‘I am commanded to tell you that one of the barbarian chiefs who have made a disturbance in the capital of the Empire has made a demand, as the price of his departure, which is too insolent to be treated as anything but a display of the ignorant vanity of a savage. The chief I speak of exercises some authority among those of the Western devils who call themselves Dutch or Teutons.’
‘You mean the German Emperor?’ I said incautiously.
The interpreter put on a look of horror, as at some unheard-of blasphemy.
‘Hush, I implore you. You forget the Sacred Presence. There is only one Emperor—he whom her Majesty permits to execute her will over the black-haired people. The vain assumption of Imperial titles by these foreign bandits is deeply offensive to the Court of Heaven. You understand? All such upstarts exist merely by the tolerance of her Majesty. We will speak of this person as the Viceroy of the German Province.’

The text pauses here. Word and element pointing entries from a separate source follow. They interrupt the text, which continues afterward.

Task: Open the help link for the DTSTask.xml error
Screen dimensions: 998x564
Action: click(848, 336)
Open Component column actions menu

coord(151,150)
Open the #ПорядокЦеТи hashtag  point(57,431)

I could scarcely resist a smile as I bowed apologetically. I imagined myself repeating this conversation to Wilhelm II., a ruler not inclined to take too low an estimate of his own consequence.
‘This rebellious Viceroy,’ the Chinese courtier proceeded, ‘has had the unheard-of arrogance to require that a Prince of the Manchu dynasty shall travel to his unknown province to express regret for the death of its envoy at the Imperial Court.’

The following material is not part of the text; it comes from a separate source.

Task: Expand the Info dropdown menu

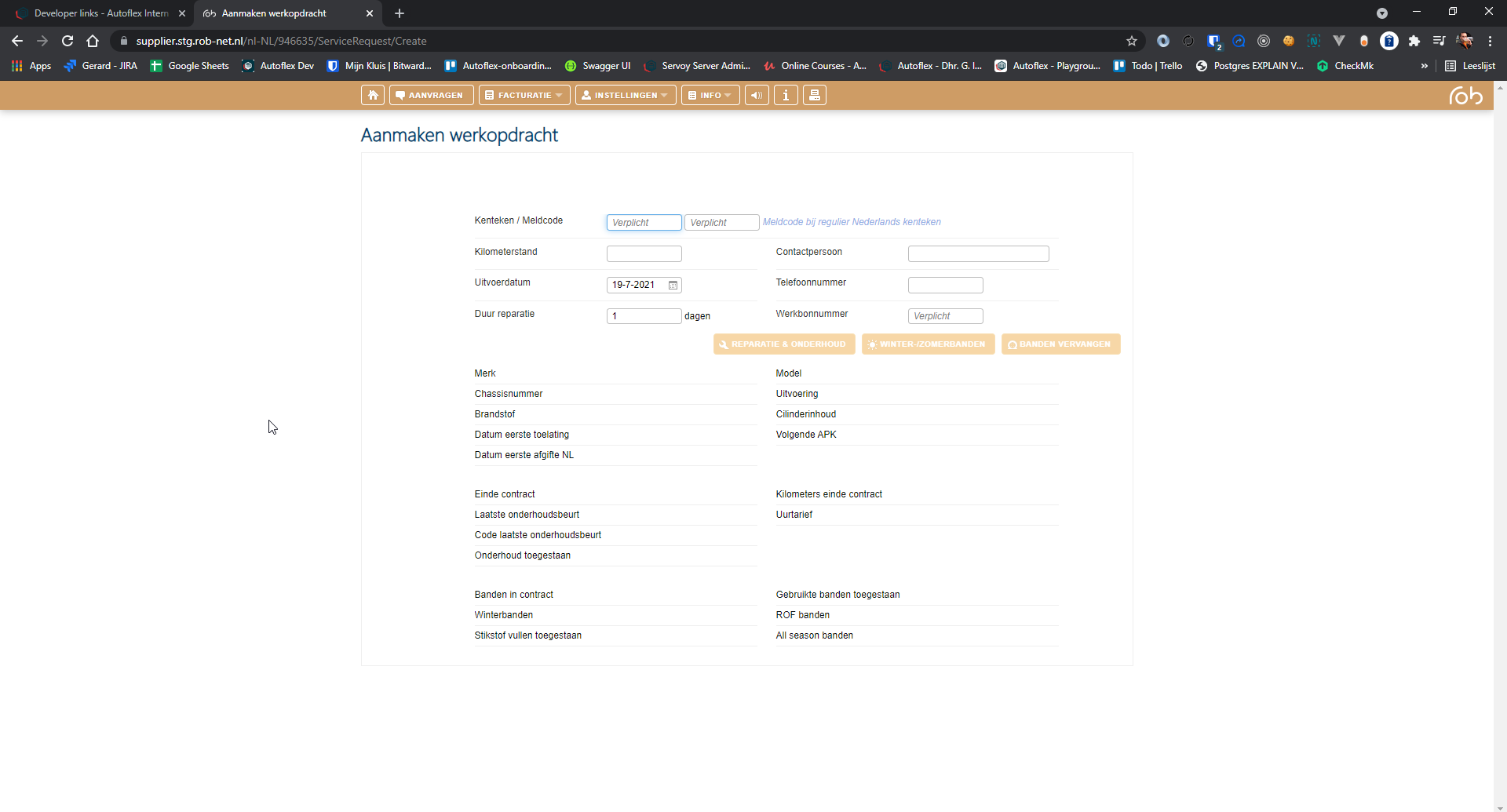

This announcement did not come to me as news. In passing through Pekin I had learned that one of the conditions of peace was that a Chinese Prince should go to Berlin to tender the Imperial apologies to the Kaiser for the murder of the German Ambassador during the Boxer rising.
The interpreter went on—
‘You may be able to understand faintly how such a proposal must strike the Imperial ears, by imagining the case of a negro king in the heart of Africa requiring Queen Victoria to send one of her sons to prostrate himself in his kraal, because some accident had happened to one of his slaves in London.’
I listened in silence to this illustration, which showed me that the Dowager Empress was pretty well acquainted with the political distinctions prevailing among those whom she professed to regard as savages beneath her notice.